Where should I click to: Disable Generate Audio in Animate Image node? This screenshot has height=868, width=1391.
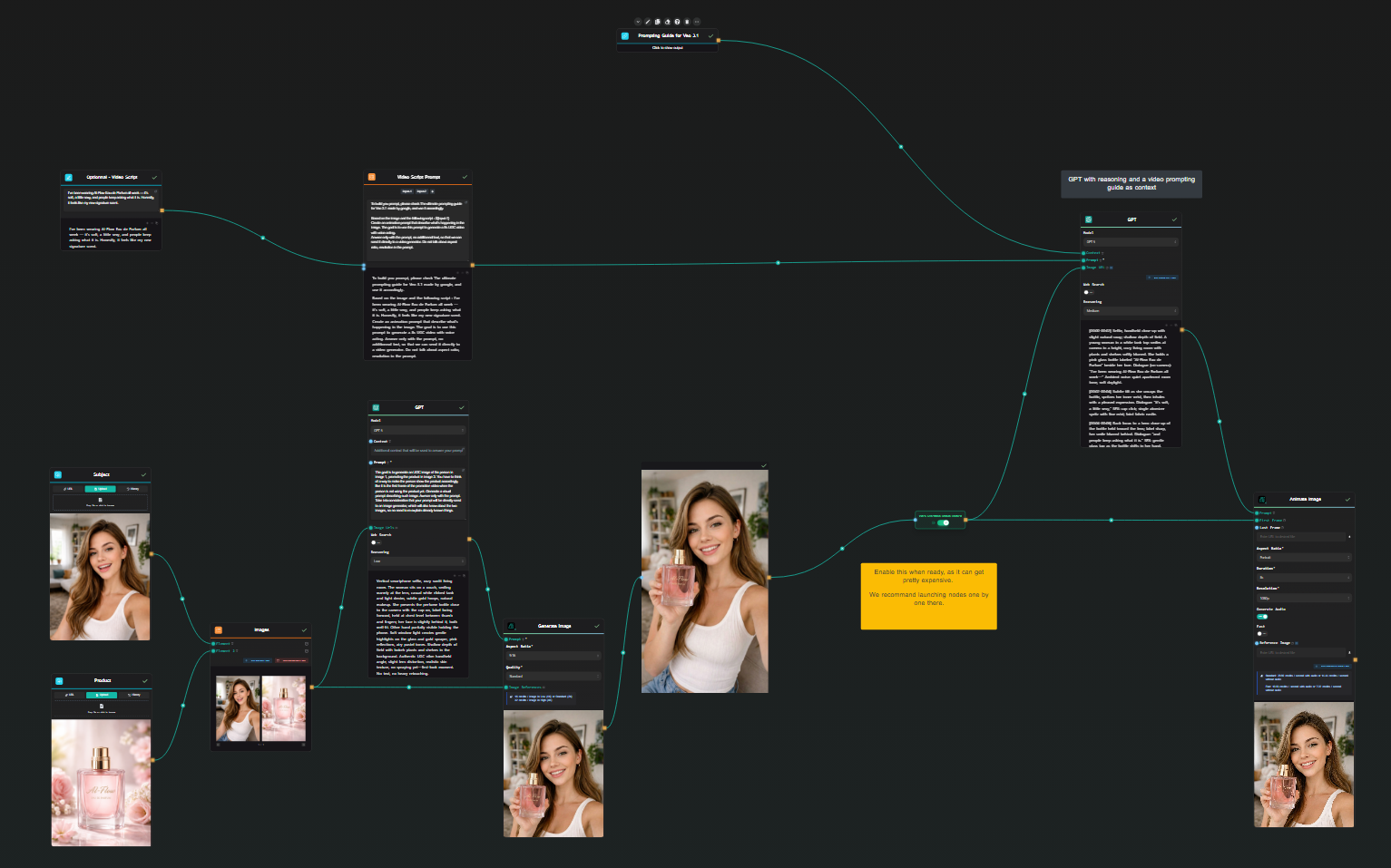point(1262,617)
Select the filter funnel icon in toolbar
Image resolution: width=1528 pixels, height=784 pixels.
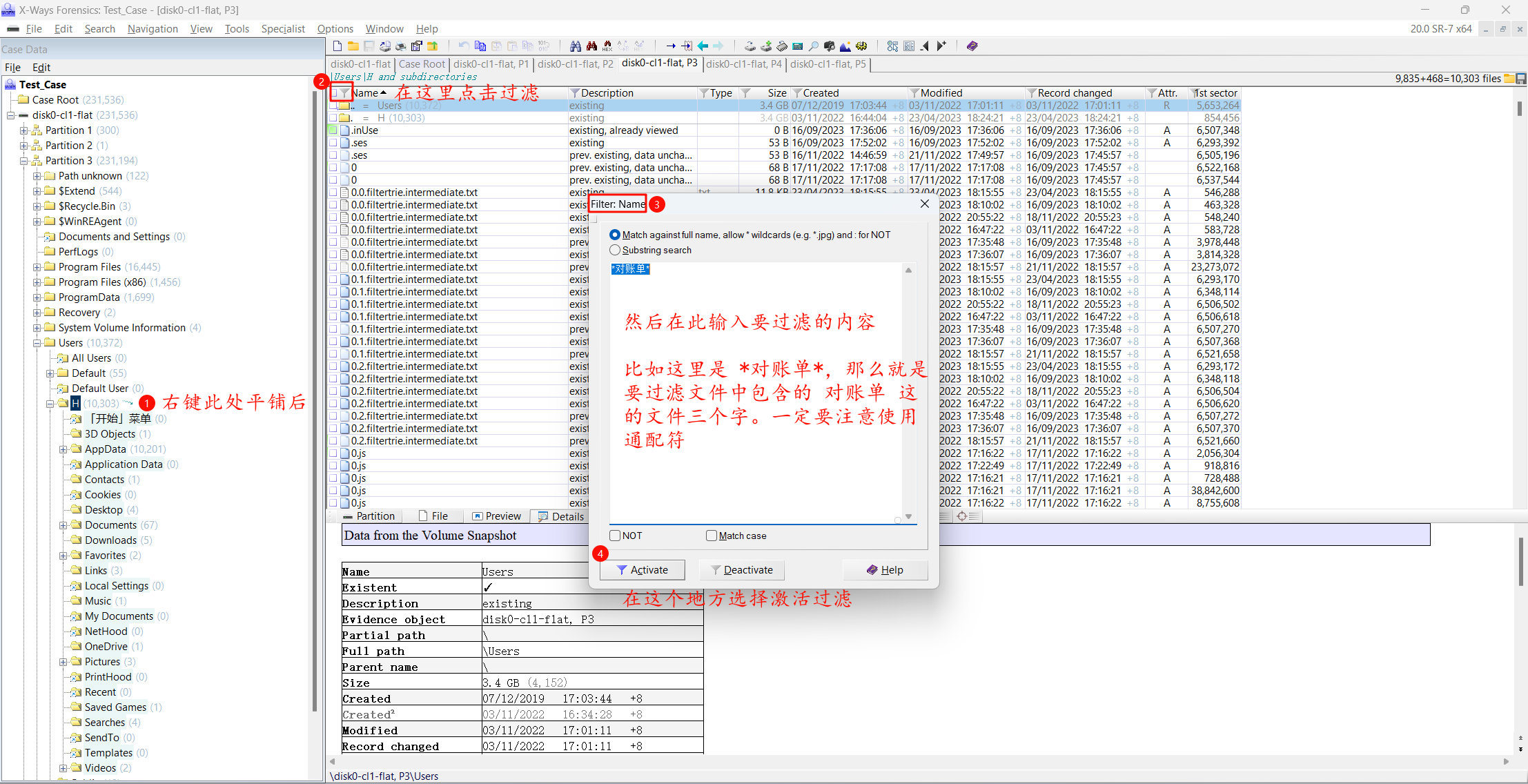(344, 93)
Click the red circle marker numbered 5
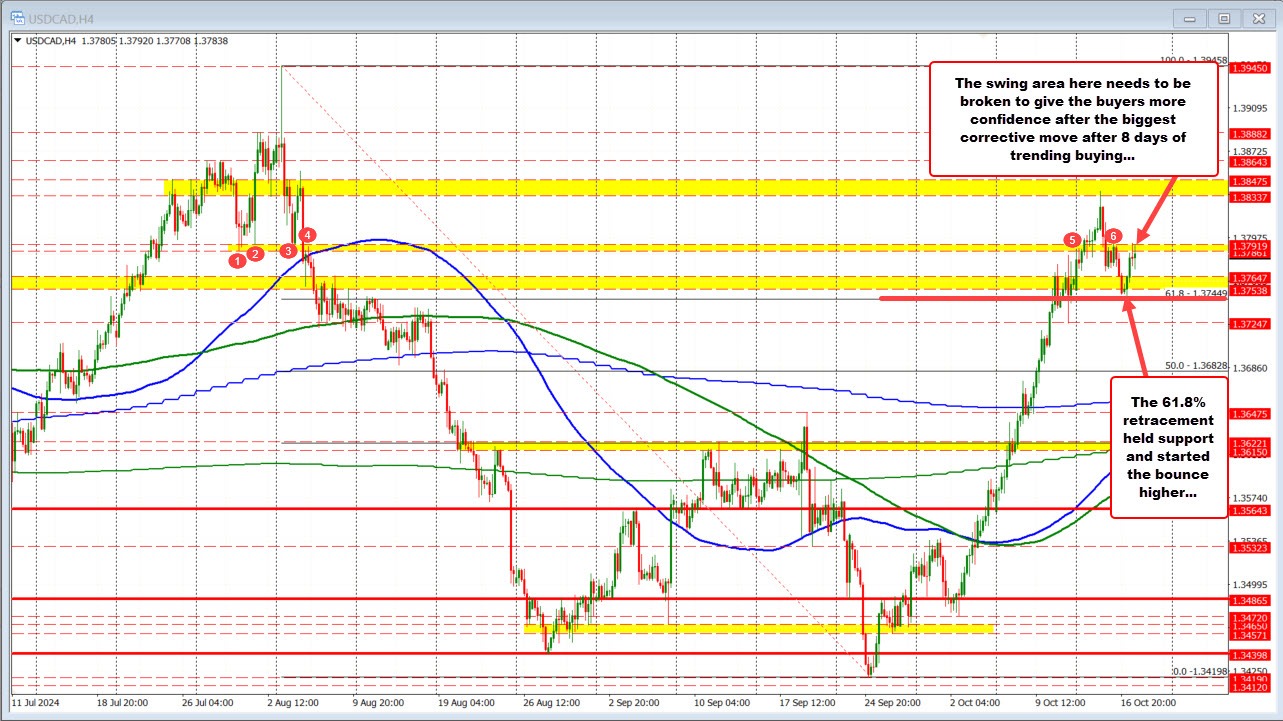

WRITTEN TASK
Could you rewrite the whole listing above with "toolbar" renamed to "top bar" and everything else left as it is, leaving out the pictures?

TASK RESPONSE
Where should I click to: Disable Generate Audio in Animate Image node? This screenshot has height=868, width=1391.
point(1262,617)
Select the filter funnel icon in top bar
Image resolution: width=1528 pixels, height=784 pixels.
(344, 93)
Click the red circle marker numbered 5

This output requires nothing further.